Re: [BUG] ASUS ProArt PX13 HN7306WU: amd_pmc s2idle S0ix corrupts AMD 1022:150b root port, NVIDIA dGPU returns header type 7f

From: Bjorn Helgaas

Date: Fri Apr 03 2026 - 14:04:34 EST

[+cc Lukas, pciehp expert, beginning of thread with full dmesg/lspci at
https://lore.kernel.org/all/CADj6jrgK+sRXoNaYH90Rdc8DYEFK2iSF4vkJC=KE4UaZ73y67A@xxxxxxxxxxxxxx]

On Fri, Apr 03, 2026 at 11:48:15AM -0500, Mario Limonciello wrote:
> On 4/3/26 11:19 AM, Joyful Lee wrote:
> > On Fri, Apr 3, 2026 at 10:25 AM Mario Limonciello
> > <mario.limonciello@xxxxxxx> wrote:
> > > That's really unfortunate to hear. If I was in your shoes - If not
> > > solved by the end of the return period I would return the machine and
> > > purchase one from a vendor that has been testing, fixing BIOS issues and
> > > supporting Linux.
> > >
> > > I'm not going to pick favorites, but Dell, Framework, HP, and Lenovo all
> > > have offerings that they do this.
> > >
> > > By chance does the BIOS offer access to "AMD PBS" or "AMD CBS" menus?
> > > If so, there may be an option nestled in there for dGPU D3 behavior.
> >
> > I got it working. My kernel, which I build up from defconfig, was
> > missing CONFIG_HOTPLUG_PCI_PCIE. It makes sense, but I wish there was
> > more evidence that pointed me to this option. At least we can close the
> > loop here in case anyone else runs into this problem. As a side benefit,
> > enabling this option also got the dGPU to enter D3cold where before the
> > lowest it would get is D3hot.
>
> That's great news! I'll add a check to flag this in amd-debug-tools too to
> help anyone else in the future.

That is indeed great news.

But as you point out, it doesn't close the issue.
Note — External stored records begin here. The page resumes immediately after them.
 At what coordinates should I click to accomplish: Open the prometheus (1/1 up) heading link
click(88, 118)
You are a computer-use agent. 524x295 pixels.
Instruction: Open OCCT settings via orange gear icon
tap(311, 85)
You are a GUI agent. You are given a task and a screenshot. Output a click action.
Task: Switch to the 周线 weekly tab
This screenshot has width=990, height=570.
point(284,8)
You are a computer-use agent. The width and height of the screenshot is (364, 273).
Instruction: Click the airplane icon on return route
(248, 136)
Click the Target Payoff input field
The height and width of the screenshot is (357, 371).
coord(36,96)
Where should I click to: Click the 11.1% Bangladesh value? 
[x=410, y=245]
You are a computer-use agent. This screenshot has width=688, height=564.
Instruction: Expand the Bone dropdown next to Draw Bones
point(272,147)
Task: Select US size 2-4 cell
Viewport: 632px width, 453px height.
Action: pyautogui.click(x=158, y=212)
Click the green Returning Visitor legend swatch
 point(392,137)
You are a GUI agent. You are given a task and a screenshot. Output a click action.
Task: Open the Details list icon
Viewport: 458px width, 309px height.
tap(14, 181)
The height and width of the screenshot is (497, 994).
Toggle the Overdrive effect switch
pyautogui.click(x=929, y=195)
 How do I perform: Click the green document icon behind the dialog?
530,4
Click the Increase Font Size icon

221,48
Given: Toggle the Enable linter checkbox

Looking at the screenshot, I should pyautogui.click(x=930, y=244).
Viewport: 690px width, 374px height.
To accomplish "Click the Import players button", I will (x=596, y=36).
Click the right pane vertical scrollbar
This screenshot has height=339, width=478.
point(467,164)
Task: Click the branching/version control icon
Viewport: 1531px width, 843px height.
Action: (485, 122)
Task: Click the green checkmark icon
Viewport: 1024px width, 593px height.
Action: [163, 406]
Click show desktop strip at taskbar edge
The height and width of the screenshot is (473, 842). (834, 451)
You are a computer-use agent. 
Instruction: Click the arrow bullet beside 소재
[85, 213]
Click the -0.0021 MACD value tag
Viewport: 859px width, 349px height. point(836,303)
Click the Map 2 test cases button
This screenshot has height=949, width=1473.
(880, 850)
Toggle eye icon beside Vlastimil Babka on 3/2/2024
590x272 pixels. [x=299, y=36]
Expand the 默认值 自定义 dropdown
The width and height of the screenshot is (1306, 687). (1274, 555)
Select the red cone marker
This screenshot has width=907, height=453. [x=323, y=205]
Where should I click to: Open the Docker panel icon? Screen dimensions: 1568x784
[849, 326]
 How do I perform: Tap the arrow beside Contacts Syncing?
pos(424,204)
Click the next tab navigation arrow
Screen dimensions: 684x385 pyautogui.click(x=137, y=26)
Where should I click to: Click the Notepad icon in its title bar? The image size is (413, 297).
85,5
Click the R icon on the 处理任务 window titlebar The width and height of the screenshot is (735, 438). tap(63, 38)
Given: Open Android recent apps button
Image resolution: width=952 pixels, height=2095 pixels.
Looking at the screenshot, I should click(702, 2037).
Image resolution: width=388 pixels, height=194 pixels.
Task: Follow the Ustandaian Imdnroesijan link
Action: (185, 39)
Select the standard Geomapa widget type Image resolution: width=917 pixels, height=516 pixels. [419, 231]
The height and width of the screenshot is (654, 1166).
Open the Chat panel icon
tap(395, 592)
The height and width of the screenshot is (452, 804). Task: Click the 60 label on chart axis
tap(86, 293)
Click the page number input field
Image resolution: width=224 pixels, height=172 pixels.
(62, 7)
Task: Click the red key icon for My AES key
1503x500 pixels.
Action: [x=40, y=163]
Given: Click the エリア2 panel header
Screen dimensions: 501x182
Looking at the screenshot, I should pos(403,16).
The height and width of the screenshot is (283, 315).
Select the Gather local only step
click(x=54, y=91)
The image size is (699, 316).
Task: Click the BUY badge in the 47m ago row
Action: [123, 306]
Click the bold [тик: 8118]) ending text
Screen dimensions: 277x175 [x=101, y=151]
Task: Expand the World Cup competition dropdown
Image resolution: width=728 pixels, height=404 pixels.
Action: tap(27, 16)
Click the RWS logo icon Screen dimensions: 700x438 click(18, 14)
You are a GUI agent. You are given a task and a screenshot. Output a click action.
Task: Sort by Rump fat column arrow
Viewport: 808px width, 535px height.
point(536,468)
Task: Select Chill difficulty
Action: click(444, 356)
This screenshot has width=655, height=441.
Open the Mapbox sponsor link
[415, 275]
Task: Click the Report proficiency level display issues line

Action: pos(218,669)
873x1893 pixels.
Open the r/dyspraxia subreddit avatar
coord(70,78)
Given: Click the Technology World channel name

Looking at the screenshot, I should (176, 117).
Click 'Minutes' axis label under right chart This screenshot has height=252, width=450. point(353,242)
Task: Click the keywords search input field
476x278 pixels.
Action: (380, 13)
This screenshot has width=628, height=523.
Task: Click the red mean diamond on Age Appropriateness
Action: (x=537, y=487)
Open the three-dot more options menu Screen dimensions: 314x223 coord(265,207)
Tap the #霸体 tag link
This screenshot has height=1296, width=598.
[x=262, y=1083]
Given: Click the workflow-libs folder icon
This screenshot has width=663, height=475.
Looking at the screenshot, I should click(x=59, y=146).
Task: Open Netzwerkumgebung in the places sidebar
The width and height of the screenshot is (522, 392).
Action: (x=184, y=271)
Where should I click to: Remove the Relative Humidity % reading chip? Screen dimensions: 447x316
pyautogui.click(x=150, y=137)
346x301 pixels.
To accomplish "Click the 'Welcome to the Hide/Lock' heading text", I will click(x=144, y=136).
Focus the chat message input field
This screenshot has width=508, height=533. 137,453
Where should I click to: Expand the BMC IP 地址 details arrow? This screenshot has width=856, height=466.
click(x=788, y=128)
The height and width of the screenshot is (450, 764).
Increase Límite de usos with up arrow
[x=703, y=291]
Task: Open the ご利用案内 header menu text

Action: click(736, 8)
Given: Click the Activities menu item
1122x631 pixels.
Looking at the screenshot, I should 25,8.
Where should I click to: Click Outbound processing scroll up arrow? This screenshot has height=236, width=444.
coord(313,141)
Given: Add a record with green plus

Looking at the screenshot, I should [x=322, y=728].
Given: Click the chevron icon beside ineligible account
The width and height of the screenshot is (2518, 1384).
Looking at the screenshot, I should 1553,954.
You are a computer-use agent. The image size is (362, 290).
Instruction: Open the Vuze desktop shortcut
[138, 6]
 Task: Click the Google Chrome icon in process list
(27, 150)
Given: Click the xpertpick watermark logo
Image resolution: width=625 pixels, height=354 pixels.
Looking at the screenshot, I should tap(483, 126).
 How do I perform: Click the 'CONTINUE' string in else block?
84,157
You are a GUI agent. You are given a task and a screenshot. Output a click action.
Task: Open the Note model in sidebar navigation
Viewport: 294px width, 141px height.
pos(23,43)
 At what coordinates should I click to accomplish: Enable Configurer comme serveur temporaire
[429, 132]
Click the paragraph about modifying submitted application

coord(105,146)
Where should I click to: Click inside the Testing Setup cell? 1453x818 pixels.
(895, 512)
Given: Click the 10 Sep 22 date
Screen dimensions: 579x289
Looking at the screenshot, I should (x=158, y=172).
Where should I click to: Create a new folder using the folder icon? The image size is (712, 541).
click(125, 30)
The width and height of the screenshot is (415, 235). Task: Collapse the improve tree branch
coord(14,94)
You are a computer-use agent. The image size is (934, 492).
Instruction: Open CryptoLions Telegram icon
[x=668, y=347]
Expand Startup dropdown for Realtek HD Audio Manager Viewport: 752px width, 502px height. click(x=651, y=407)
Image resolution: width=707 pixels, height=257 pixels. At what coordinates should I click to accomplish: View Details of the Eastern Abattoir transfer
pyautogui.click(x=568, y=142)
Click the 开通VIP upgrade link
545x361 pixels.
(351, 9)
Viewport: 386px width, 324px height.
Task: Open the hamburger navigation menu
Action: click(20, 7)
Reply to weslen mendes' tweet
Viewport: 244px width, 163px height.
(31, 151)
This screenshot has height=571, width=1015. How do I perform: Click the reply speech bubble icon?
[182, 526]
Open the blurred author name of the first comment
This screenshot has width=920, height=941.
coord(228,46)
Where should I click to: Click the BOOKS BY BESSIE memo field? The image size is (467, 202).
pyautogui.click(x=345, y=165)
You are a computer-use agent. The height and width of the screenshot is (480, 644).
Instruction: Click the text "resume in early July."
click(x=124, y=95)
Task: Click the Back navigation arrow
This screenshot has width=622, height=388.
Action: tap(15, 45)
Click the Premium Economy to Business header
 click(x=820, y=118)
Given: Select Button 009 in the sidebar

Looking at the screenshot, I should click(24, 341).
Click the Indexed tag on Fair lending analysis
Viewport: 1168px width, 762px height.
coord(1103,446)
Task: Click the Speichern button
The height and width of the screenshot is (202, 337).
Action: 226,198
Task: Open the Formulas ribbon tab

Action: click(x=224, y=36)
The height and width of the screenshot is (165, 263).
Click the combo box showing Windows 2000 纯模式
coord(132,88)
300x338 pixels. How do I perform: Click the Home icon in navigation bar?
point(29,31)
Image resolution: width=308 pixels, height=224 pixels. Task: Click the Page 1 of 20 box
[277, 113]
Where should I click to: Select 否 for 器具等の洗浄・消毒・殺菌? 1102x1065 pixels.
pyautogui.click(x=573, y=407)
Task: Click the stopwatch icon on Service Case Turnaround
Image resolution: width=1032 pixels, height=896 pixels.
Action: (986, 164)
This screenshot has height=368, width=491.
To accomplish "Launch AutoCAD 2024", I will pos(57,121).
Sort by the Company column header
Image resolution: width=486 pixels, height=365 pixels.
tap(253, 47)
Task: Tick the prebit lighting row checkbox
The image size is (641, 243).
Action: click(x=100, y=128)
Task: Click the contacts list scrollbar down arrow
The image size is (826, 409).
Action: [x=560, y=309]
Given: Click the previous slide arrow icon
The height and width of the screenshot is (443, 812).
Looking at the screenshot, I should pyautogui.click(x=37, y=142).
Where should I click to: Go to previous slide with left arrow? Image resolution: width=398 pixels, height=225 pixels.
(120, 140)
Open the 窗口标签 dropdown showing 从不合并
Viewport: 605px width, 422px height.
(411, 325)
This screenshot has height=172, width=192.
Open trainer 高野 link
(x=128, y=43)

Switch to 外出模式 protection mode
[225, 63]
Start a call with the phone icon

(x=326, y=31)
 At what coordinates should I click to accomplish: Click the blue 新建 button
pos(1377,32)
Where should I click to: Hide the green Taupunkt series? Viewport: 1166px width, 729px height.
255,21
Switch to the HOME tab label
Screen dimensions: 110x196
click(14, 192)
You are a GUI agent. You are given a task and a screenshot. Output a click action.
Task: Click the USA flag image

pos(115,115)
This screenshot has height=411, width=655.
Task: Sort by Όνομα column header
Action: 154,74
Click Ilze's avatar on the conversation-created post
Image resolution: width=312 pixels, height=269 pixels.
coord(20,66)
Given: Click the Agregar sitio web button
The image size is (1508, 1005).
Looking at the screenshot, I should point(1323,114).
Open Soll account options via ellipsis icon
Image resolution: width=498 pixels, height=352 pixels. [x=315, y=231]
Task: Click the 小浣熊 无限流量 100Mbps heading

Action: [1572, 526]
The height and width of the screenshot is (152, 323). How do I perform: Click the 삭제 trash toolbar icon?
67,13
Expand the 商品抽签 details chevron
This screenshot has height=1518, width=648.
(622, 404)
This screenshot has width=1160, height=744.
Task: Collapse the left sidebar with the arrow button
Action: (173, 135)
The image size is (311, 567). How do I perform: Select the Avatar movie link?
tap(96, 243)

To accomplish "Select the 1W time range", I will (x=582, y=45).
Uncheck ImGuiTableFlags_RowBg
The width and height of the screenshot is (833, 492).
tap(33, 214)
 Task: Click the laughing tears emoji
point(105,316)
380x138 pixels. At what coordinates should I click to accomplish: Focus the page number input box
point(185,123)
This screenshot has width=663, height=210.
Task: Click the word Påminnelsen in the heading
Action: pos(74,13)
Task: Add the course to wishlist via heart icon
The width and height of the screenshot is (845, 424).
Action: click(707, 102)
Somebody else is
going to trip over the same issue. Most likely they will not report
it and have no idea how to fix it. Even if they do report it, we'll
have to go through this whole debug process again.

The kernel should work correctly (possibly with increased power
consumption or some other non-functional issue) regardless of whether
CONFIG_HOTPLUG_PCI_PCIE is enabled.

How can we make Linux smart enough that if we're lacking pciehp or
whatever is necessary, we automatically avoid s2idle or S0ix or
whatever causes this problem?

Here are the obvious clues in dmesg during resume from S0ix:

pci 0000:00:03.1: [1022:150b] type 01 class 0x060400 PCIe Root Port
pci 0000:00:03.1: PCI bridge to [bus c4]
pci 0000:c4:00.0: [10de:28a1] type 00 class 0x030000 PCIe Legacy Endpoint
pci 0000:c4:00.1: [10de:22be] type 00 class 0x040300 PCIe Endpoint
pci 0000:c4:00.1: extending delay after power-on from D3hot to 20 msec
pci 0000:c4:00.1: D0 power state depends on 0000:c4:00.0
pci 0000:c4:00.0: Unable to change power state from D0 to D0, device inaccessible
snd_hda_intel 0000:c4:00.1: Unable to change power state from D3hot to D0, device inaccessible

It looks like something is wrong with the 00:03.1 Root Port config
space after S0ix, e.g., the HwInit Port Number is non-sensical:

00:03.1 PCI bridge [0604]: Advanced Micro Devices, Inc. [AMD] Strix/Strix Halo GPP Bridge
- LnkCap: Port #0, Speed 16GT/s, Width x8, ASPM not supported
+ LnkCap: Port #247, Speed 16GT/s, Width x8, ASPM not supported

but the c4:00 device below it seems completely inaccessible; maybe the
link is down or the endpoint is in D3cold so config reads return ~0:

c4:00.0 VGA compatible controller [0300]: NVIDIA Corporation AD107M
+ !!! Unknown header type 7f
+ Interrupt: pin ? routed to IRQ 255

I don't know what pciehp is doing that avoids this issue.
Understanding that seems like the first step in avoiding or fixing the
problem.

Joyful, could you collect a dmesg log with pciehp enabled and with
this kernel parameter (the quotes are a required part of the
parameter):

dyndbg="file drivers/pci/* +p"